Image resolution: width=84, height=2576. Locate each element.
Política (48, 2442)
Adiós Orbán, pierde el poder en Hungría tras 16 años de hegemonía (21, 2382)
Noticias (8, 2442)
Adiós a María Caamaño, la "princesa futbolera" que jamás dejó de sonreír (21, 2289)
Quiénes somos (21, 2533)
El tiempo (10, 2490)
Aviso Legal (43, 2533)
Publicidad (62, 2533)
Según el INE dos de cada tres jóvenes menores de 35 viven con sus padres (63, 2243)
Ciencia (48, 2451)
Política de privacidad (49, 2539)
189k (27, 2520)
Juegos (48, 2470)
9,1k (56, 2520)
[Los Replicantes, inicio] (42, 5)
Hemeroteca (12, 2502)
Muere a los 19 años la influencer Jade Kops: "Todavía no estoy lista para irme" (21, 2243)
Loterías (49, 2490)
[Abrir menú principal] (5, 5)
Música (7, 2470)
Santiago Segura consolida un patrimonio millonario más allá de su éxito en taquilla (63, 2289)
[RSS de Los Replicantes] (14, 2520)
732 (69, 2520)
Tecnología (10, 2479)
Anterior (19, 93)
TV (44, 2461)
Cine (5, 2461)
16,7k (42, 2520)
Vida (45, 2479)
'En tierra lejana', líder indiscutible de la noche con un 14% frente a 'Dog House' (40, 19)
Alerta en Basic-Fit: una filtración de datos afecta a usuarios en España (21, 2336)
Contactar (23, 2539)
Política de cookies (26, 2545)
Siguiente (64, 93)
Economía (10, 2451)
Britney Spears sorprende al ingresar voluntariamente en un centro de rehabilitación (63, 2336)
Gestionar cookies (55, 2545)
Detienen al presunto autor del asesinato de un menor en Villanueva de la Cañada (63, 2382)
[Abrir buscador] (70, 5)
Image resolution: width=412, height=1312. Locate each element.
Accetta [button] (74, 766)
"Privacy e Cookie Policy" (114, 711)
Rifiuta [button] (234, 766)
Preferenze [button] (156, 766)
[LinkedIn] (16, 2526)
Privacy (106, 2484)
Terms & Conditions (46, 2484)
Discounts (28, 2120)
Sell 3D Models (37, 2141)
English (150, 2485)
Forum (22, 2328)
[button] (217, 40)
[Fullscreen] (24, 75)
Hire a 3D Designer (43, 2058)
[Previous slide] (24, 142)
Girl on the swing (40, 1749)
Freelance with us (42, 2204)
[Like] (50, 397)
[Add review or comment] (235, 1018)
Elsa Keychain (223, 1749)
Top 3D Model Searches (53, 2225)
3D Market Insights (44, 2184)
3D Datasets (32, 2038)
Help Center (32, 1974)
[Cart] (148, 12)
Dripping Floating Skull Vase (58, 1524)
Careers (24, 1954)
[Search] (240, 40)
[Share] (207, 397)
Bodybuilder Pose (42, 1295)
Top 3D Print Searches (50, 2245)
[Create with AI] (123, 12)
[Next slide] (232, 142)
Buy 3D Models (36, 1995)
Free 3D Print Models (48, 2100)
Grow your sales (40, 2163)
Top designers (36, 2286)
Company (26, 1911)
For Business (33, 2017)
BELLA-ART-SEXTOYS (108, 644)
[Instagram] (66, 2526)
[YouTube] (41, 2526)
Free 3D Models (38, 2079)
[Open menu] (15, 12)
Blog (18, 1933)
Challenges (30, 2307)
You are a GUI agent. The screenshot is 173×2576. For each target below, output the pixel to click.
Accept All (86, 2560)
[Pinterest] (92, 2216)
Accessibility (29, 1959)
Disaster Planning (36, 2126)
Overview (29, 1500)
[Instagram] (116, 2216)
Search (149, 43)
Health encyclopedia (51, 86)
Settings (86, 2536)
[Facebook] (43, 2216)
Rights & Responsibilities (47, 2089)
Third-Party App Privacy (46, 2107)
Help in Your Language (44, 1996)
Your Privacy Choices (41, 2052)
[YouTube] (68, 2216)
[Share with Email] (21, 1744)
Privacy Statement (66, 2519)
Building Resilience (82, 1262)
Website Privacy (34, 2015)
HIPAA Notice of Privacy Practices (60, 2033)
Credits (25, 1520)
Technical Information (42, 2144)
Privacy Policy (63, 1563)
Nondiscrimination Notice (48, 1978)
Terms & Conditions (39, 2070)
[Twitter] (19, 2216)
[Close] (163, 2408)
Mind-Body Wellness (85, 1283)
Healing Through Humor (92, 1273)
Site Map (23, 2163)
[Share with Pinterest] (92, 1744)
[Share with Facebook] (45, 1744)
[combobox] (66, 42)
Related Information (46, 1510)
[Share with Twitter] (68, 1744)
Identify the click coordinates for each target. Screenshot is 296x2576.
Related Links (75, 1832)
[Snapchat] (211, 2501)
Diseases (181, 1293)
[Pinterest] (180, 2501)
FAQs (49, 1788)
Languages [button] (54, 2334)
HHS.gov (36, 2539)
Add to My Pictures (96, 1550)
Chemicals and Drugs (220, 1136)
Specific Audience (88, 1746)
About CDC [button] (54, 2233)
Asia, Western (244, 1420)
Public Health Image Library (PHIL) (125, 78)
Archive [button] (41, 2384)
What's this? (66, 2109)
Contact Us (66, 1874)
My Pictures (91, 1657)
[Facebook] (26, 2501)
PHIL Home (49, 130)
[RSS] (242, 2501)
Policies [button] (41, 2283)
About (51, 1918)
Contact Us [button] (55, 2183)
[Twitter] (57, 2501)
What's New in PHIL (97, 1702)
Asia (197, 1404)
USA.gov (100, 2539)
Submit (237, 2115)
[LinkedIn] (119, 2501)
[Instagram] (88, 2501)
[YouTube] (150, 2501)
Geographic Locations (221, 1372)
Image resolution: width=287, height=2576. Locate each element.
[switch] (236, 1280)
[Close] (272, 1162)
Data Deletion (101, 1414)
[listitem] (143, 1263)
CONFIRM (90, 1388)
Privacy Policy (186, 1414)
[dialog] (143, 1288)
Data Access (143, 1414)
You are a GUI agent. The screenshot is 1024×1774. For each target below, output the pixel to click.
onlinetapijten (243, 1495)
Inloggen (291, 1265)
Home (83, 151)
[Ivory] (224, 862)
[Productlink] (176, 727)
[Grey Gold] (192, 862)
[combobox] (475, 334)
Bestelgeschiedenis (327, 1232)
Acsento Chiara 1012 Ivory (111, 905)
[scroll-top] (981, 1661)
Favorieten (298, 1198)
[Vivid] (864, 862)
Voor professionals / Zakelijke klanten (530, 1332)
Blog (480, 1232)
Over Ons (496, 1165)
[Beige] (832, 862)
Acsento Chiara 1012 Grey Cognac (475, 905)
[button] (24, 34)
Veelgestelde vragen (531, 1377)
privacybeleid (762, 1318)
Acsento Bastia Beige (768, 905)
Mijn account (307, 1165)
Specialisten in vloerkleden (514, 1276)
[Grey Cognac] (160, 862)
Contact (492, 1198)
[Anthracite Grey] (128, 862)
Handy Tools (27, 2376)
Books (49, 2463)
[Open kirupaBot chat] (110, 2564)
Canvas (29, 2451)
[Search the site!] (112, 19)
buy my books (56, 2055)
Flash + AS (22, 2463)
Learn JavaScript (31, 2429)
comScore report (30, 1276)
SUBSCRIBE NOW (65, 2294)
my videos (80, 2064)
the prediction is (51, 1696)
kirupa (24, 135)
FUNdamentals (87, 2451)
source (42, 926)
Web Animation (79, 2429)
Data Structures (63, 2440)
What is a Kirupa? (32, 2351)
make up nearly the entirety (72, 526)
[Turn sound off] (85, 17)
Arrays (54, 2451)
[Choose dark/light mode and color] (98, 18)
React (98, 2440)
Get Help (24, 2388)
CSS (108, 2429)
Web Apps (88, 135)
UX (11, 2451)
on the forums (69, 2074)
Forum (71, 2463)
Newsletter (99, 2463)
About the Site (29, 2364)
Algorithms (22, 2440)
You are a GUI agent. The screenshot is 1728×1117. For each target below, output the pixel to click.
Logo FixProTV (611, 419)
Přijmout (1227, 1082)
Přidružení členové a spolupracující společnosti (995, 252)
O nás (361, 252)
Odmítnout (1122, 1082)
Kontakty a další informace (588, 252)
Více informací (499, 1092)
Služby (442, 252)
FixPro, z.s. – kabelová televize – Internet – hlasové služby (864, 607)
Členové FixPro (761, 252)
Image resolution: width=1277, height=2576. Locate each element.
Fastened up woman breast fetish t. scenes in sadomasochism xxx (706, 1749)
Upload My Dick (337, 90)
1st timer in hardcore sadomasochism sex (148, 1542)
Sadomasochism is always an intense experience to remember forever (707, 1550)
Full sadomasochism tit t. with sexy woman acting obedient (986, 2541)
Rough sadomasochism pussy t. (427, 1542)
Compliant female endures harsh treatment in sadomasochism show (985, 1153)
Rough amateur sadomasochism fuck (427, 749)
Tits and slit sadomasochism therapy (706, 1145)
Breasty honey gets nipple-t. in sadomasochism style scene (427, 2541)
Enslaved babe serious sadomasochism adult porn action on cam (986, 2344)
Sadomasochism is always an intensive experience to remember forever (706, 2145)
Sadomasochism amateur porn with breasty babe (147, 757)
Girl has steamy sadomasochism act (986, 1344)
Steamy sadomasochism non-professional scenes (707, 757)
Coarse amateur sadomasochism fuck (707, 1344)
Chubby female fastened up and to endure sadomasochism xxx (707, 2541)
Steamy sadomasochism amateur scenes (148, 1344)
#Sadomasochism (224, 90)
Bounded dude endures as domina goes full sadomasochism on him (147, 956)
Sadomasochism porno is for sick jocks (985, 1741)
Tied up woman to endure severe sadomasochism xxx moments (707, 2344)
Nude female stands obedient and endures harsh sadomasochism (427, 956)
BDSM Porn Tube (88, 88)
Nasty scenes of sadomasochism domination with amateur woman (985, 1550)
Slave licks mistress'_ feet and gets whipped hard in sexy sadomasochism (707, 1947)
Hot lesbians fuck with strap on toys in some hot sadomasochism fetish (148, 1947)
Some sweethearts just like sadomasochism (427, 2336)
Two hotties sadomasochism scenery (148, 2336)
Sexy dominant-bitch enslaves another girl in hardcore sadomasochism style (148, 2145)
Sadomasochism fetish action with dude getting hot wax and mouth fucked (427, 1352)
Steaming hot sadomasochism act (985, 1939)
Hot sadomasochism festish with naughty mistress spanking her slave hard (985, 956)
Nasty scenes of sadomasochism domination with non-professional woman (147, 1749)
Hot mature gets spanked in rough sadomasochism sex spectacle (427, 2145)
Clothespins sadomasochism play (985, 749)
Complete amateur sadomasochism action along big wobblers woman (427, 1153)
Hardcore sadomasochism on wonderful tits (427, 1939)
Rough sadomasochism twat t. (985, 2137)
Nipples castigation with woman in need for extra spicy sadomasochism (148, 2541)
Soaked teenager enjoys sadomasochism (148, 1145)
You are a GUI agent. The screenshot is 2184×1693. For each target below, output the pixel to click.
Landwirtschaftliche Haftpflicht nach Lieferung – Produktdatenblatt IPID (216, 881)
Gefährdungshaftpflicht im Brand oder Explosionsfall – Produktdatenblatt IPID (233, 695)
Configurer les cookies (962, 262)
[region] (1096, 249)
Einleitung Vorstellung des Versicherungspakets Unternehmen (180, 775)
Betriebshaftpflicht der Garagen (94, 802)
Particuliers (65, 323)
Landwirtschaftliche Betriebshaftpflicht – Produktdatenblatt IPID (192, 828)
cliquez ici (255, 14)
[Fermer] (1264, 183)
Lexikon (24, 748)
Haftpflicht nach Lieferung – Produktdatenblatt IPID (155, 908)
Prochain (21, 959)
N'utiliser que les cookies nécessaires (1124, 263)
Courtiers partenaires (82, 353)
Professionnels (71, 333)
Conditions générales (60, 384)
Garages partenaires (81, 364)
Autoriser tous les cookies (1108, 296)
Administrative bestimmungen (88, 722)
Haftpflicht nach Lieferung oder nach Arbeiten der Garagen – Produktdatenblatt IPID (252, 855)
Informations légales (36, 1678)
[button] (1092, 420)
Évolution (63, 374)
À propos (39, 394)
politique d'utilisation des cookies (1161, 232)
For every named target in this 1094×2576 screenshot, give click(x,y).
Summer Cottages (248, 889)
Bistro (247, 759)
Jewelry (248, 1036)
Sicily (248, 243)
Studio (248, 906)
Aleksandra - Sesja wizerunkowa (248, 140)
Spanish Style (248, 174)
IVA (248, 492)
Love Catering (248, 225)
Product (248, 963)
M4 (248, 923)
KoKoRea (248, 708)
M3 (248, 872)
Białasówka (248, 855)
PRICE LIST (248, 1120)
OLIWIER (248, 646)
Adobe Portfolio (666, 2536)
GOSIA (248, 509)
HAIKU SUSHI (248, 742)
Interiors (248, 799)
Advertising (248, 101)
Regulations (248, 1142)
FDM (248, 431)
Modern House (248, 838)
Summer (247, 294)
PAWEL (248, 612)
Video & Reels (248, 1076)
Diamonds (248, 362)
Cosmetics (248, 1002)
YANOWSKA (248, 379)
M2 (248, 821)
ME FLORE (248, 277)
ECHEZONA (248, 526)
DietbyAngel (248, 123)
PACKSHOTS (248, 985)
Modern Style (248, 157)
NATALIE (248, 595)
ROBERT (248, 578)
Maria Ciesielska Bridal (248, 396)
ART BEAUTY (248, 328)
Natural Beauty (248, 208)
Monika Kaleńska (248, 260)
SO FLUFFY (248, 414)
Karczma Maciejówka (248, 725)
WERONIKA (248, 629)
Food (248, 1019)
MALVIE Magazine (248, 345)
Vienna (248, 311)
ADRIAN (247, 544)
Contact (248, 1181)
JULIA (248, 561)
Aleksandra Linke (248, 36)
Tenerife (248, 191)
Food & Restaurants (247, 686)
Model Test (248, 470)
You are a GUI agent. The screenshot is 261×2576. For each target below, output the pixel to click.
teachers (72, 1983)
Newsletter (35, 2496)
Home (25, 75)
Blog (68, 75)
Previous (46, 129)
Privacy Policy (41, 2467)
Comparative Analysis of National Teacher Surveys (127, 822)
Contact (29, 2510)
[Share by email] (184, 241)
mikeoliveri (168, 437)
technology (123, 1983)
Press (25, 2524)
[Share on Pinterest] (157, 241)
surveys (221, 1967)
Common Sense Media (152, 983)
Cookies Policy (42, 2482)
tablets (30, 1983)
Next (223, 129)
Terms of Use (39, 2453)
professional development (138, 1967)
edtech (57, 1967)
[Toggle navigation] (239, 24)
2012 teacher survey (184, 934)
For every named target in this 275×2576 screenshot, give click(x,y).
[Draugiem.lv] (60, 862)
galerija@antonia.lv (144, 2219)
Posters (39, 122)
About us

——————————

**Activity**: Using only the data above, copy out the lines that include the word "Garagen".

**Response for this exercise**:
Betriebshaftpflicht der Garagen (94, 802)
Haftpflicht nach Lieferung oder nach Arbeiten der Garagen – Produktdatenblatt IPID (252, 855)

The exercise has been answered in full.